Peace out, and get a haircut you long haired hippie. I had too.

Oh, and Animal Crossing: Wild World is fun. I know it's a year later. Yeah, you in the back. I see you.

Oh, and some guy named creempuff has a blogging ping-pong-schmong crap. He commented on the blog, we are not running out of steam. Oh, and look at your blog. There are five entries. At least we have some posts.
cloudy

Wednesday, August 09, 2006

More...er..stuff

Well, I just got a copy of Macromedia MX 2004 (completely legit naturally, and yes, I know it's old). Trying it out, it's great if you like pretty colours with your code. No, I mean it, it relies on tables and Inline Frames, which I hate above all of His creations. Yes, even cloudy makes mistakes.

I was peacefully sitting at school, working on my website project when my friend tells me, "Hah! My website will be better than yours.
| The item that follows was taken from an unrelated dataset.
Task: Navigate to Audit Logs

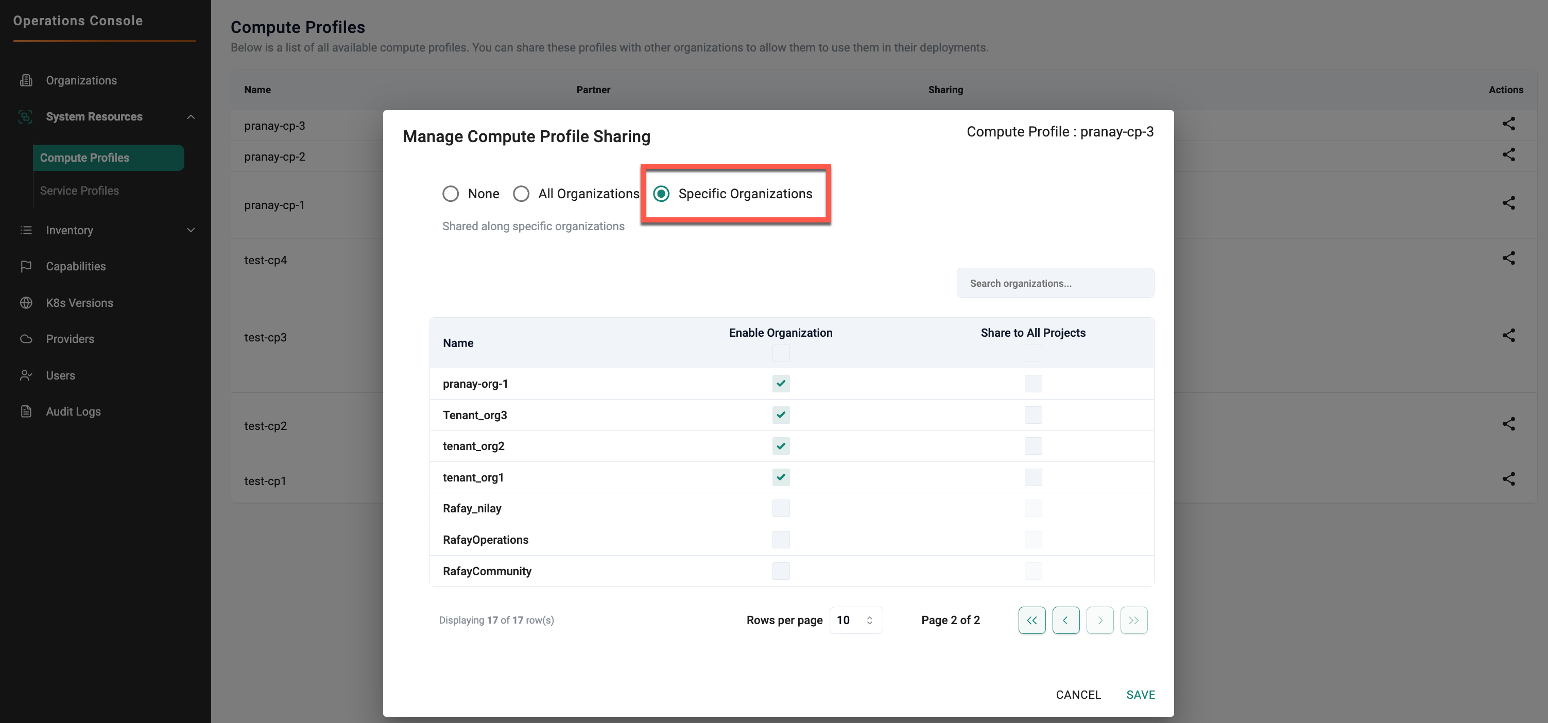Action: [73, 411]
I'm gonna use I-Frames.", upon which I proceeded to stare at him. After some staring following staring and a short rest break, I went to a helpful site that convieniently contained an article explaining I-Frames, and why they suck.

So then, that out of the way, he proceeds to tell me "See, sources are good. If it wasn't for them, I'd call you an idiot. I think I'll lay out my website with a table..." I was back to square one, but the moment I showed him how easily
tags could center on the page (align="middle") he immediately switched to them. Then the bell rang. Hopefully I got through to him.

And White Mouse. Why are frames so appealing? I know you were going to before my MSS (Mock-up StyleSheet). This time you live...next time I might be able to afford a gun...

The moral of this stor is twofold: Firstly, use
tags, second, don't think the pixies aren't there.

They are.

Saturday, August 05, 2006

Awake! awake! all ye teens!

Yet another stupid, stupid, goddamned blatantly STUPID company has come up with a product designed to punish the young. Goto this site and click the 'contact us' button. Write a thoughtful letter criticsing their product, but don't flame or email more than once.

There are more of us. Don't fuck with a bird-loving gamer who has a blog. Or else.